● What this task involves: Repeat each record below exactly as it is written.
--- Entries supplied ---
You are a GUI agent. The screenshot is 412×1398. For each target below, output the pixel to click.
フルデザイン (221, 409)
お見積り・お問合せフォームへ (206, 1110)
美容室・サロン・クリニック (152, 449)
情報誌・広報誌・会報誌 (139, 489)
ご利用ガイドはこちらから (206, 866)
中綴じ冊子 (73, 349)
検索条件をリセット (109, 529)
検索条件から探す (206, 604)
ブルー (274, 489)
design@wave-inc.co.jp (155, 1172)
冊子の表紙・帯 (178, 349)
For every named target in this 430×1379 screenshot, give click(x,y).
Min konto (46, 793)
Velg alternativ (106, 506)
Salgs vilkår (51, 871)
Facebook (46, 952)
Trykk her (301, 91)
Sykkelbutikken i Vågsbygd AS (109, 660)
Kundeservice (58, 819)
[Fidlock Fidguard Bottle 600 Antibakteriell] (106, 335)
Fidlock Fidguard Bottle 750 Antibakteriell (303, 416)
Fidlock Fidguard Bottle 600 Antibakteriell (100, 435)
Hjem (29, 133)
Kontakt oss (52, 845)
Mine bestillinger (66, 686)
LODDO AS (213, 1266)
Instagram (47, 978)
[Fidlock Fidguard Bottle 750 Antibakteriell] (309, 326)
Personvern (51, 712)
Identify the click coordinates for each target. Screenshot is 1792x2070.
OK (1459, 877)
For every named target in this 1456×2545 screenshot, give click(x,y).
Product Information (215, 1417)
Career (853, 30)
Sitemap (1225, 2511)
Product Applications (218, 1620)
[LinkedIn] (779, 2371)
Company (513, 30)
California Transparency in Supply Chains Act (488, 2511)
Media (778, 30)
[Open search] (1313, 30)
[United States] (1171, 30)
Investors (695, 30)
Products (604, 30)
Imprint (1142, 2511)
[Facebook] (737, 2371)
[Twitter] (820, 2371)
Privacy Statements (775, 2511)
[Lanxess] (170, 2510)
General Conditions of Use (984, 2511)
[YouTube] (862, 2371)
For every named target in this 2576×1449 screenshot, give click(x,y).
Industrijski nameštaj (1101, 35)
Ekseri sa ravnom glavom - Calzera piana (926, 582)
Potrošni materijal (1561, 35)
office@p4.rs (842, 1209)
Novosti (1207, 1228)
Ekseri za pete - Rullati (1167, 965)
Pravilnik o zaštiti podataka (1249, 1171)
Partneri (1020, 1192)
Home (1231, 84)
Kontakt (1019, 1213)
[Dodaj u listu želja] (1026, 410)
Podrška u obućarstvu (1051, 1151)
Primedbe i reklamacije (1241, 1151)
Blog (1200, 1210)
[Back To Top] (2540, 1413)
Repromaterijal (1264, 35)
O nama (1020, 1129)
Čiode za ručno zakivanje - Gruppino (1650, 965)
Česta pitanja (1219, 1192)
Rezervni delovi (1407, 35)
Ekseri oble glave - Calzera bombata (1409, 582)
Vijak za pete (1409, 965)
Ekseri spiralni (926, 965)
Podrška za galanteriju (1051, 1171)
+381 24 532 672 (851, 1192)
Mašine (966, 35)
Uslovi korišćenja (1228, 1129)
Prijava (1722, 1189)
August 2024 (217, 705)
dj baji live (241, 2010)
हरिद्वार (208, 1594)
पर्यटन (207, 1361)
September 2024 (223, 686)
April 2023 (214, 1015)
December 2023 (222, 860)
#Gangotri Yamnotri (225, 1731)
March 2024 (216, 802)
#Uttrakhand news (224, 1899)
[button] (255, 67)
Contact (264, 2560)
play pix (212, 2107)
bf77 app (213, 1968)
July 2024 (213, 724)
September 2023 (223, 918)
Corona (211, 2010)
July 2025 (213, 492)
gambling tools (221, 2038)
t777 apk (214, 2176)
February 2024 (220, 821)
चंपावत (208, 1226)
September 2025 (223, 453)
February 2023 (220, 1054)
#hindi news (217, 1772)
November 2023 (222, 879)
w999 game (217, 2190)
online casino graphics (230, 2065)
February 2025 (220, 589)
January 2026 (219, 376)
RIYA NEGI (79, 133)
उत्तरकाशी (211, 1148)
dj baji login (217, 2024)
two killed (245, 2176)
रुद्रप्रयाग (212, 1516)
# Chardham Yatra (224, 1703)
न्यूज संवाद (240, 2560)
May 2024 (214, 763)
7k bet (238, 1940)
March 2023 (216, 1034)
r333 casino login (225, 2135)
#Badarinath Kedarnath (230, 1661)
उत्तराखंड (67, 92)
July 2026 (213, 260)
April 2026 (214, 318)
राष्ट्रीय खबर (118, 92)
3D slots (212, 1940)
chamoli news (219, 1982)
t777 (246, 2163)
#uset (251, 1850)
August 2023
---
● Response to this exercise:
You are a GUI agent. The screenshot is 412×1398. For each target below, output the pixel to click.
フルデザイン (221, 409)
お見積り・お問合せフォームへ (206, 1110)
美容室・サロン・クリニック (152, 449)
情報誌・広報誌・会報誌 (139, 489)
ご利用ガイドはこちらから (206, 866)
中綴じ冊子 (73, 349)
検索条件をリセット (109, 529)
検索条件から探す (206, 604)
ブルー (274, 489)
design@wave-inc.co.jp (155, 1172)
冊子の表紙・帯 (178, 349)
For every named target in this 430×1379 screenshot, give click(x,y).
Min konto (46, 793)
Velg alternativ (106, 506)
Salgs vilkår (51, 871)
Facebook (46, 952)
Trykk her (301, 91)
Sykkelbutikken i Vågsbygd AS (109, 660)
Kundeservice (58, 819)
[Fidlock Fidguard Bottle 600 Antibakteriell] (106, 335)
Fidlock Fidguard Bottle 750 Antibakteriell (303, 416)
Fidlock Fidguard Bottle 600 Antibakteriell (100, 435)
Hjem (29, 133)
Kontakt oss (52, 845)
Mine bestillinger (66, 686)
LODDO AS (213, 1266)
Instagram (47, 978)
[Fidlock Fidguard Bottle 750 Antibakteriell] (309, 326)
Personvern (51, 712)
Identify the click coordinates for each target. Screenshot is 1792x2070.
OK (1459, 877)
For every named target in this 1456×2545 screenshot, give click(x,y).
Product Information (215, 1417)
Career (853, 30)
Sitemap (1225, 2511)
Product Applications (218, 1620)
[LinkedIn] (779, 2371)
Company (513, 30)
California Transparency in Supply Chains Act (488, 2511)
Media (778, 30)
[Open search] (1313, 30)
[United States] (1171, 30)
Investors (695, 30)
Products (604, 30)
Imprint (1142, 2511)
[Facebook] (737, 2371)
[Twitter] (820, 2371)
Privacy Statements (775, 2511)
[Lanxess] (170, 2510)
General Conditions of Use (984, 2511)
[YouTube] (862, 2371)
For every named target in this 2576×1449 screenshot, give click(x,y).
Industrijski nameštaj (1101, 35)
Ekseri sa ravnom glavom - Calzera piana (926, 582)
Potrošni materijal (1561, 35)
office@p4.rs (842, 1209)
Novosti (1207, 1228)
Ekseri za pete - Rullati (1167, 965)
Pravilnik o zaštiti podataka (1249, 1171)
Partneri (1020, 1192)
Home (1231, 84)
Kontakt (1019, 1213)
[Dodaj u listu želja] (1026, 410)
Podrška u obućarstvu (1051, 1151)
Primedbe i reklamacije (1241, 1151)
Blog (1200, 1210)
[Back To Top] (2540, 1413)
Repromaterijal (1264, 35)
O nama (1020, 1129)
Čiode za ručno zakivanje - Gruppino (1650, 965)
Česta pitanja (1219, 1192)
Rezervni delovi (1407, 35)
Ekseri oble glave - Calzera bombata (1409, 582)
Vijak za pete (1409, 965)
Ekseri spiralni (926, 965)
Podrška za galanteriju (1051, 1171)
+381 24 532 672 (851, 1192)
Mašine (966, 35)
Uslovi korišćenja (1228, 1129)
Prijava (1722, 1189)
August 2024 (217, 705)
dj baji live (241, 2010)
हरिद्वार (208, 1594)
पर्यटन (207, 1361)
September 2024 (223, 686)
April 2023 (214, 1015)
December 2023 (222, 860)
#Gangotri Yamnotri (225, 1731)
March 2024 (216, 802)
#Uttrakhand news (224, 1899)
[button] (255, 67)
Contact (264, 2560)
play pix (212, 2107)
bf77 app (213, 1968)
July 2024 (213, 724)
September 2023 (223, 918)
Corona (211, 2010)
July 2025 (213, 492)
gambling tools (221, 2038)
t777 apk (214, 2176)
February 2024 (220, 821)
चंपावत (208, 1226)
September 2025 (223, 453)
February 2023 (220, 1054)
#hindi news (217, 1772)
November 2023 (222, 879)
w999 game (217, 2190)
online casino graphics (230, 2065)
February 2025 (220, 589)
January 2026 (219, 376)
RIYA NEGI (79, 133)
उत्तरकाशी (211, 1148)
dj baji login (217, 2024)
two killed (245, 2176)
रुद्रप्रयाग (212, 1516)
# Chardham Yatra (224, 1703)
न्यूज संवाद (240, 2560)
May 2024 (214, 763)
7k bet (238, 1940)
March 2023 (216, 1034)
r333 casino login (225, 2135)
#Badarinath Kedarnath (230, 1661)
उत्तराखंड (67, 92)
July 2026 (213, 260)
April 2026 (214, 318)
राष्ट्रीय खबर (118, 92)
3D slots (212, 1940)
chamoli news (219, 1982)
t777 (246, 2163)
#uset (251, 1850)
August 2023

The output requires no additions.